SLR - July 2018 - Nicholas M. Williams
Reference: Alvelo JL, Papademetris X, Mena-hurtado C, et al. Radiotracer Imaging Allows for Noninvasive Detection and Quantification of Abnormalities in Angiosome Foot Perfusion in Diabetic Patients With Critical Limb Ischemia and Nonhealing Wounds. Circ Cardiovasc Imaging. 2018;11(5):e006932.Scientific Literature Review
Reviewed By: Nicholas M. Williams, DPM
Residency Program: Ascension Columbia St. Mary’s Hospital, Milwaukee, WI
Podiatric Relevance: Diabetes is a condition that podiatrists encounter in a large portion of their patients. Peripheral vascular disease (PVD) is a commonly associated condition in people living with diabetes. Both macrovascular and microvascular compromise can cause wounds to develop and inhibit healing of diabetic foot ulcers. Critical limb ischemia (CLI) is an advanced form of PVD that presents with rest pain, a nonhealing arterial ulcer or gangrene. Currently, there is no standard quantification of the microvasculature of the foot. Using radiotracer-based imaging with SPECT/CT provides a noninvasive method to evaluate the angiosomes of the foot following revascularization. In this current study, the SPECT/CT imaging was compared to ankle-brachial indexes (ABI) of both diabetic and nondiabetic patients.
Methods: This study included healthy subjects (n=9) and patients living with diabetes, some with CLI (n=42) who met inclusion and exclusion criteria. All subjects were administered intravenous 99mTc-tetrofosmin, and SPECT imaging was done, which was followed by CT imaging for attenuation correction. The SPECT images were reconstructed and overlaid over the CT for quantification of perfusion and the angiosomes. Next, standard ABI measurements were obtained from all normal patients (n=9) and patients living with diabetes with CLI (n=30). Statistical analysis was performed to compare multiple factors.
Results: SPECT/CT noninvasive images showed both quantitative and qualitative differences in microvascular foot perfusion represented by angiosomes of the foot. Correlational analysis of both the healthy and critical limb ischemia subjects demonstrated a significant relationship between ABI and SPECT angiosome perfusion. Most importantly, though, this relationship was not significant in correlational analysis of the diabetic CLI patient population.
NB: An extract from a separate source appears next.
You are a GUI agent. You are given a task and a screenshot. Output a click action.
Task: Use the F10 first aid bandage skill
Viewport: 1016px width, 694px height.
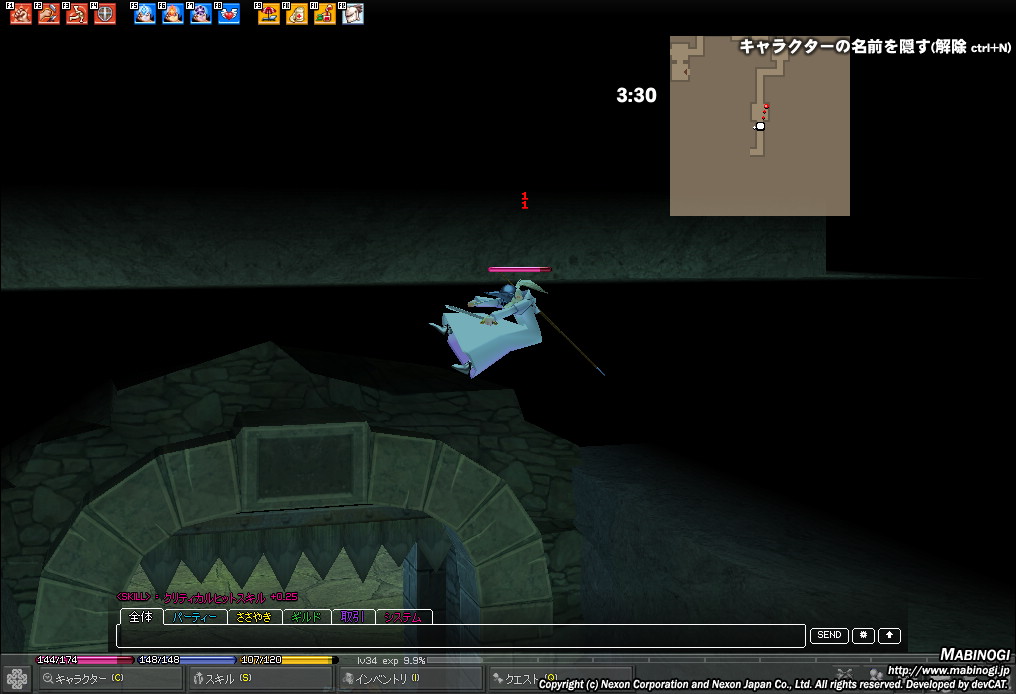pos(297,14)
Conclusions: In this study, SPECT/CT imaging was used to quantitatively assess the microvascular perfusion of angiosomes of the foot. This technique provides a noninvasive assessment of the angiosome perfusion, specifically in the setting of DM and CLI. In current practice, ABI measurements are commonly used to assess pedal vasculature, but many patients living with diabetes have microvasculature disease or have noncompressible vessels that do not allow for an accurate ABI measurement. In this study, it showed that there was not a statistically significant association among the diabetic CLI patient group between SPECT/CT imaging and ABI. SPECT/CT imaging provides a reliable microvascular and macrovascular assessment of foot perfusion. Although current techniques like toe-brachial index, transcutaneous oxygen pressure or skin perfusion pressures are performed to assess microvascular disease, SPECT/CT imaging can provide a quantitative and qualitative evaluation of specific angiosomes. Further studies should be done to compare the results of TBI, transcutaneous oxygenation and skin perfusion pressures with SPECT/CT.
The importance of this imaging modality is significant for both the podiatric surgeon and the vascular or interventional surgeons. This imaging could provide a baseline for a diabetic patient's microvasculature, especially in a particular angiosome where they have a nonhealing wound. It could aid the physician performing revascularization to assess for perfusion following a procedure. For the podiatric surgeon, it can also help determine an appropriate amputation level that would optimize healing. Overall, SPECT/CT imaging is a promising imaging modality that is relevant to all physicians treating the diabetic population with PVD.